【連載】

ネット時代の商品企画~「最大多数の最大幸福」への挑戦
第3回 かゆいところに手が届く…か?女性向けポータルのオリジナルブランド

【編集部から】
 新製品の商品開発やマーケティングリサーチにインターネットを活用する企業が増えている。商品開発の段階からユーザーの意見を取り入れることで消費者の潜在ニーズを拾い上げる手法は、はたして成功しているのだろうか?実際にユーザーの意見を元に商品開発に取り組んでいる企業の動向とその実情をレポートする。

 ここ数年、女性のインターネット人口が急増しているようだ。

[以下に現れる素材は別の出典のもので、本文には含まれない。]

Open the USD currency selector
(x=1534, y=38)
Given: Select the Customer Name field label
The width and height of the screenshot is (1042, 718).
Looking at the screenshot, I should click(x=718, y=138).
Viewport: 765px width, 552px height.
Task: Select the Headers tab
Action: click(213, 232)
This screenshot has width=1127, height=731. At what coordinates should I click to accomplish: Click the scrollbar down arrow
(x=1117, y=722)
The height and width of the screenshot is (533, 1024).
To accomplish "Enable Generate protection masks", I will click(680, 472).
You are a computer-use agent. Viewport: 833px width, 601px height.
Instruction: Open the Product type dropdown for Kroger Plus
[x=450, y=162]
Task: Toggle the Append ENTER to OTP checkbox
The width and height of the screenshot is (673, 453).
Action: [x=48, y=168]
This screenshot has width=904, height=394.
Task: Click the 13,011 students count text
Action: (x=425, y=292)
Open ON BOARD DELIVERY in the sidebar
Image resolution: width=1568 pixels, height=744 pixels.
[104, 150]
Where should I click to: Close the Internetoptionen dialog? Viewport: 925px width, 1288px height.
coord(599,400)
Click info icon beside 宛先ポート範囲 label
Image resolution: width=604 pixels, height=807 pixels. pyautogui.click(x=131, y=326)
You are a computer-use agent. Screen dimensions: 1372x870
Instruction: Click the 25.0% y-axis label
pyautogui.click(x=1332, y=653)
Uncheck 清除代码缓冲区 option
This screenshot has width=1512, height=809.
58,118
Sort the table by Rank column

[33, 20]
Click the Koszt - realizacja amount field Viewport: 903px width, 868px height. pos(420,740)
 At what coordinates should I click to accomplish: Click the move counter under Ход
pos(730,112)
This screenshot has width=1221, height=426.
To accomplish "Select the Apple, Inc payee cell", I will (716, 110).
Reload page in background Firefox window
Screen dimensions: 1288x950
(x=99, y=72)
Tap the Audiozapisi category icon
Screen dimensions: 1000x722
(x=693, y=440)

パソコンの低価格化により、世帯のパソコン普及率は50%を超え(平成12年度総務省調べ)、インターネット利用者の約三割は女性との調査結果も出ている。そして、1999年頃から、“女性”をターゲットにしたポータルサイトが続々と誕生してきている。だが、女性のネット利用者が増加しているにもかかわらず、どこもいまひとつ伸び悩んでいる印象を受ける。

 「女性向けポータルサイト」というのは、「男性向けポータルサイト」という言葉がないことを考えると少々不思議な名称だ。ひとくちに女性といっても、環境も経済状況もさまざま。例えば、同じ20代後半の女性といっても、結婚し子どもを産んで家庭に収まっている主婦と、バリバリと企業で働くキャリアウーマンとではファッションも違えば興味の対象も違う。書店で女性向けの雑誌を見ても、ライフスタイルやファッションの嗜好ごとにどんどん細分化してきている。インターネットでも、女性ユーザー自体が珍しかった数年前ならいざしらず、「女性向け」とおおざっぱなカテゴライズでサイトを運営しているのは、そろそろ厳しい時期なのではないだろうか。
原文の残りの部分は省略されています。